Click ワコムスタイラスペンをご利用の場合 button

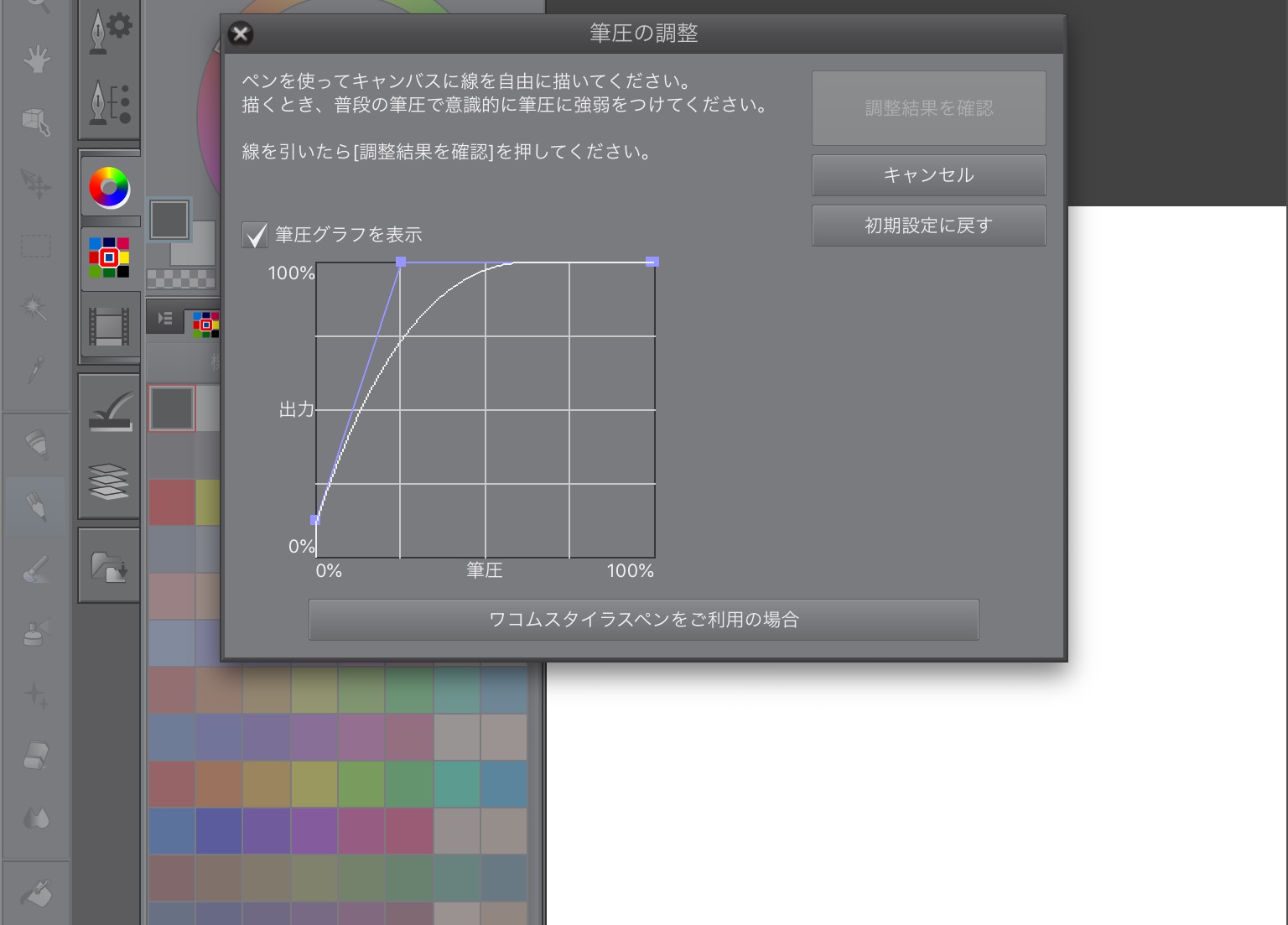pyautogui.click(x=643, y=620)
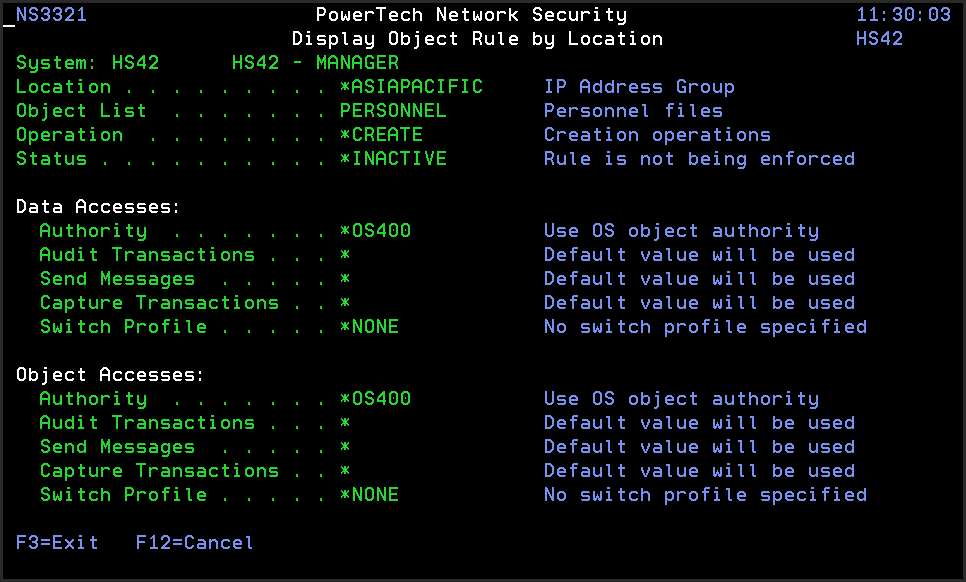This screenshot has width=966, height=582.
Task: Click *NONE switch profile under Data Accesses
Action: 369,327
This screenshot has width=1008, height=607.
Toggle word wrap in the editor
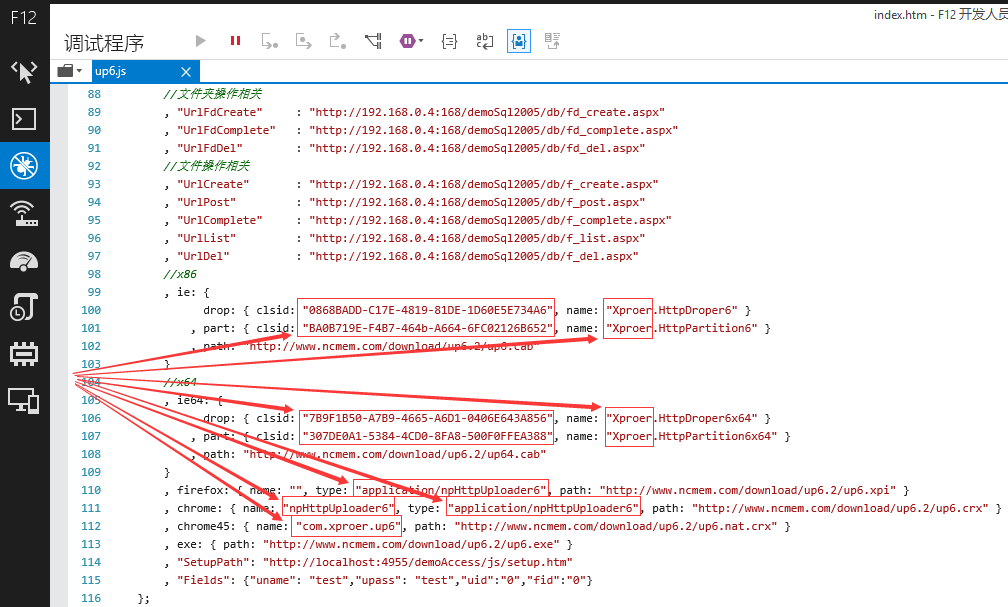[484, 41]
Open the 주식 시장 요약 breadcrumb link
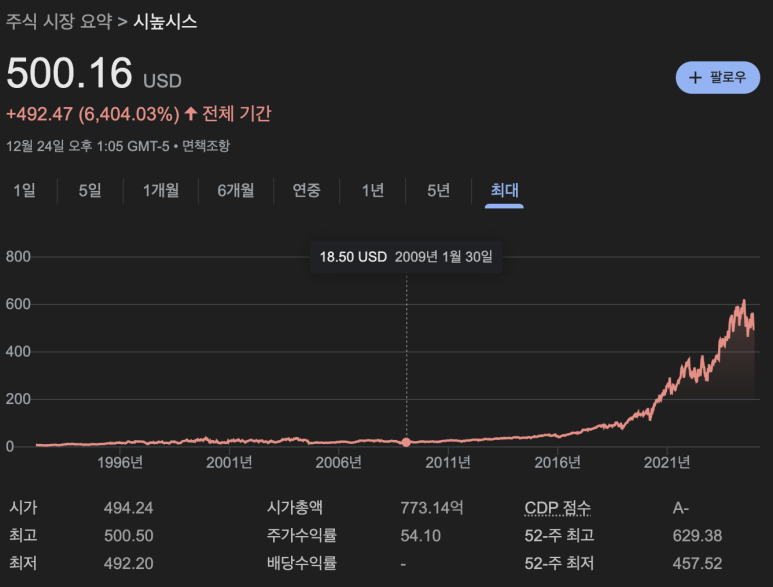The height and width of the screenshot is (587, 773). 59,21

************

The records above need to be printed in full and exactly, without any of the pictures.

Click ワコムスタイラスペンをご利用の場合 button

pyautogui.click(x=643, y=620)
This screenshot has width=966, height=582.
Task: Click *NONE switch profile under Data Accesses
Action: 369,327
This screenshot has width=1008, height=607.
Toggle word wrap in the editor
[484, 41]
Open the 주식 시장 요약 breadcrumb link
The height and width of the screenshot is (587, 773). 59,21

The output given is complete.